Task statement:
Repeat the data verbatim, images excluded.

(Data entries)
□ □ □ □

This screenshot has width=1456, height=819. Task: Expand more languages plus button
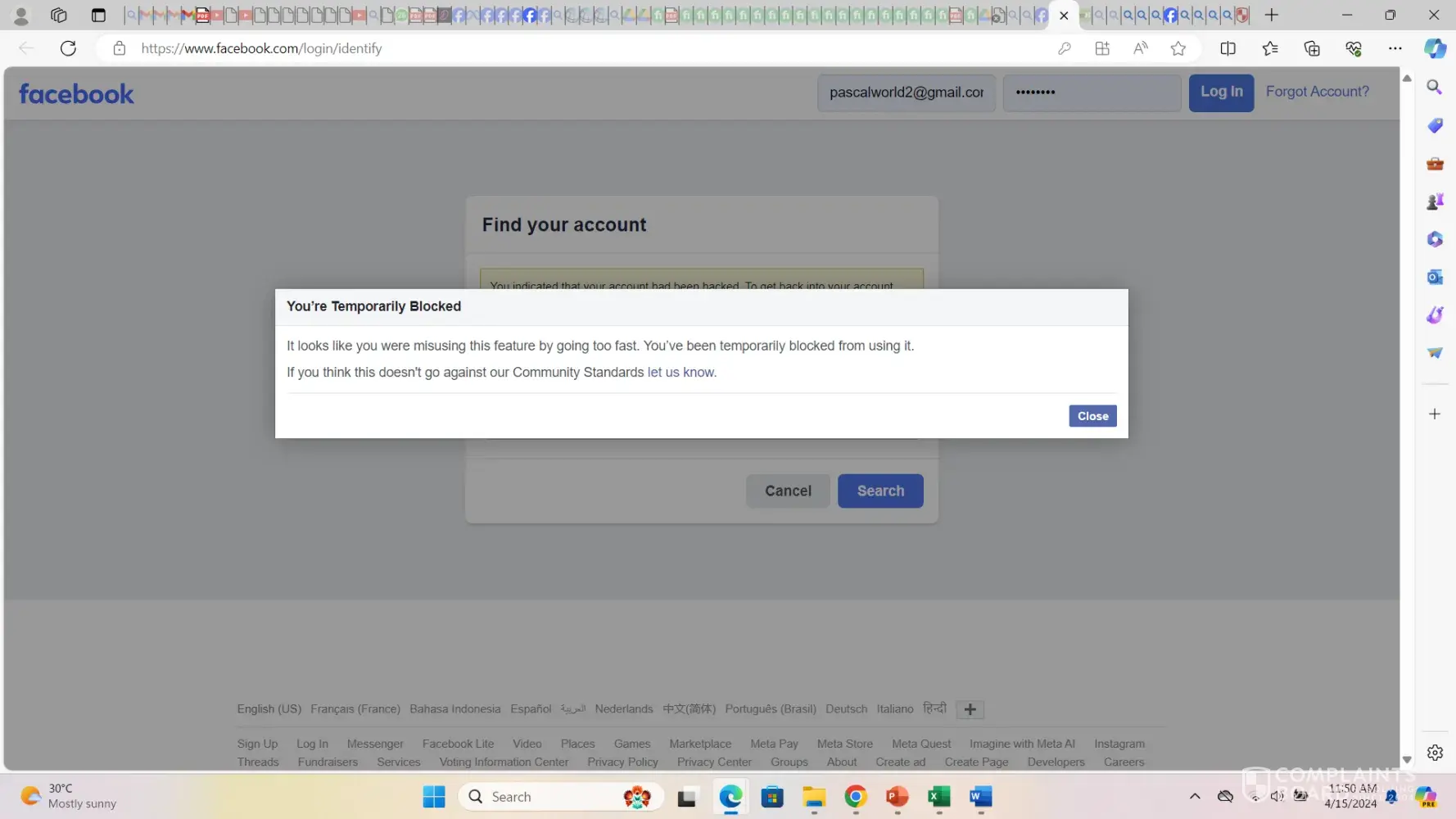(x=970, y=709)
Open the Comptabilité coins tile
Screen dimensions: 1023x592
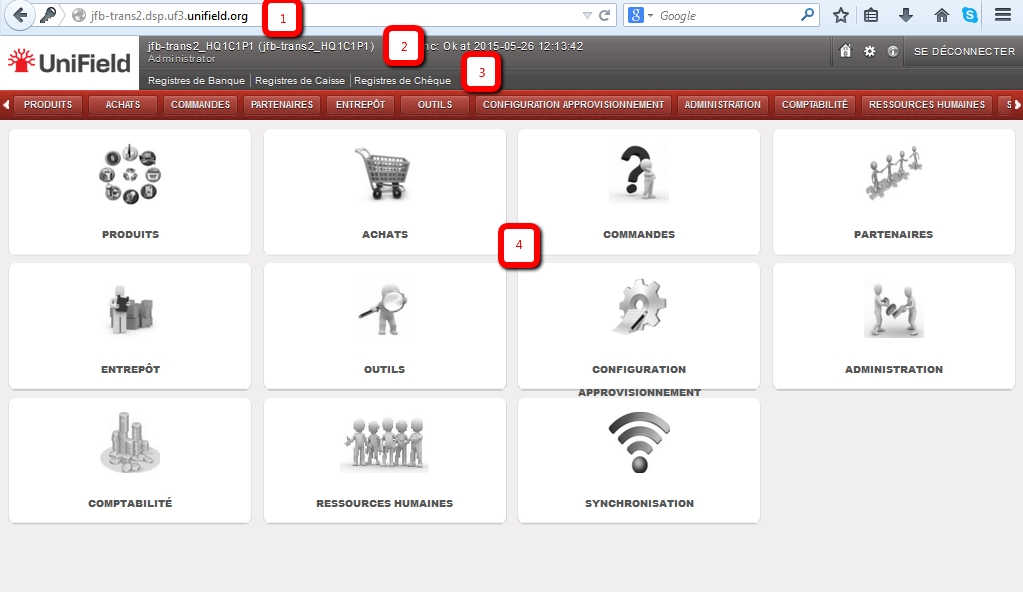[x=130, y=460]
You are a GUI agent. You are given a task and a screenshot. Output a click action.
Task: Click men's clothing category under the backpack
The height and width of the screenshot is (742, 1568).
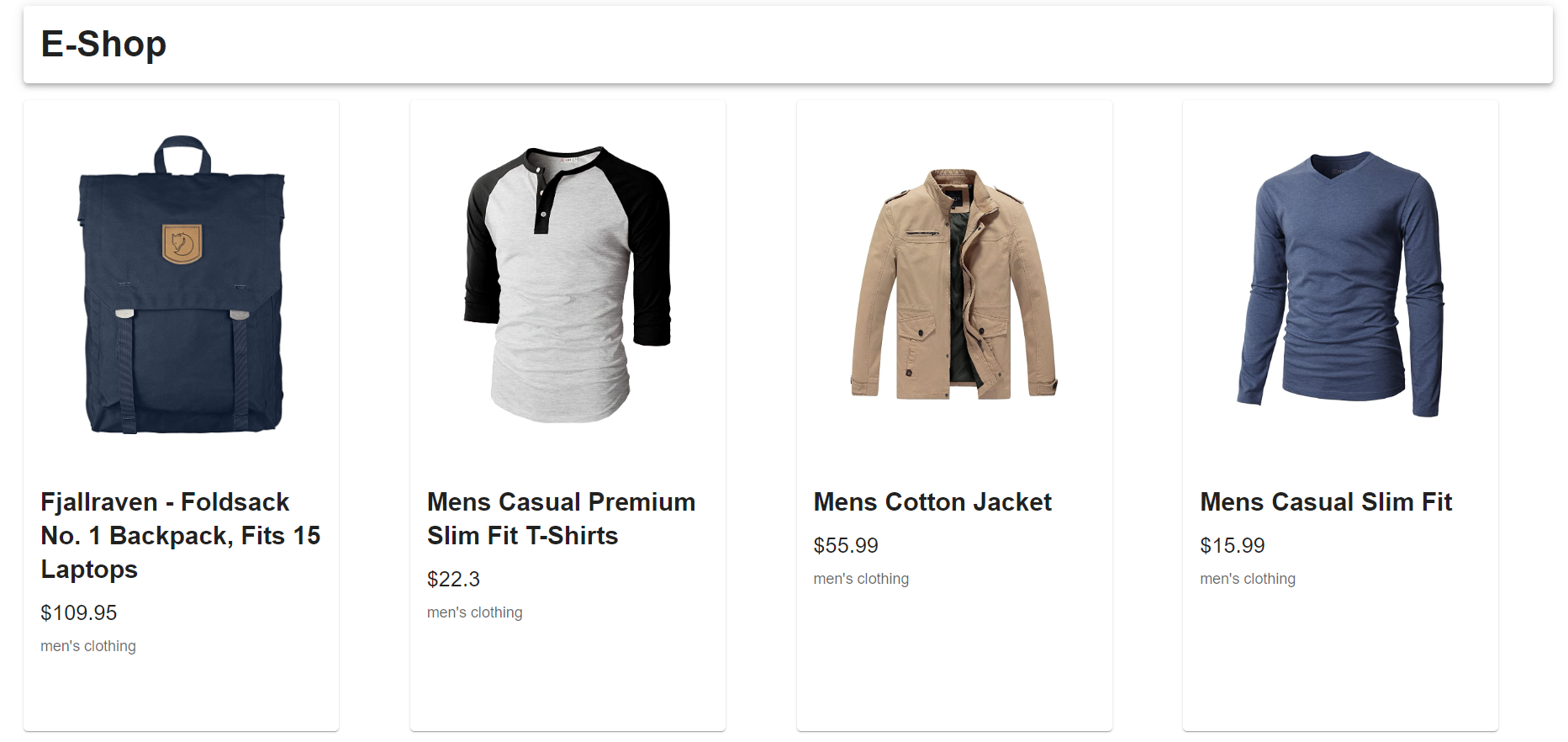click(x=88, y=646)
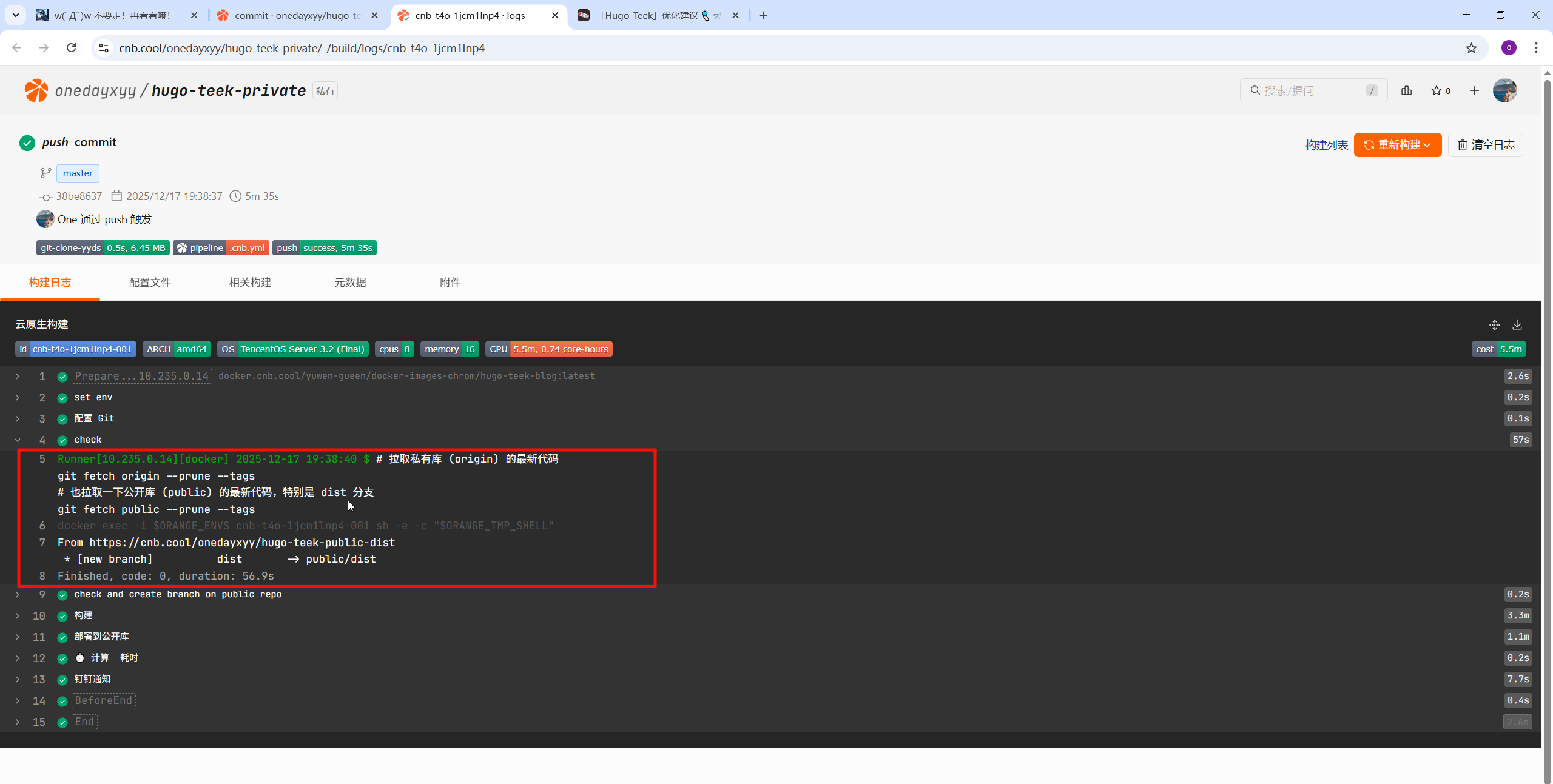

□ □ □ □

Completed task:
This screenshot has width=1456, height=819. Task: Expand more languages plus button
(x=970, y=709)
Open the Comptabilité coins tile
Screen dimensions: 1023x592
[x=130, y=460]
You are a GUI agent. You are given a task and a screenshot. Output a click action.
Task: Click men's clothing category under the backpack
The height and width of the screenshot is (742, 1568).
click(x=88, y=646)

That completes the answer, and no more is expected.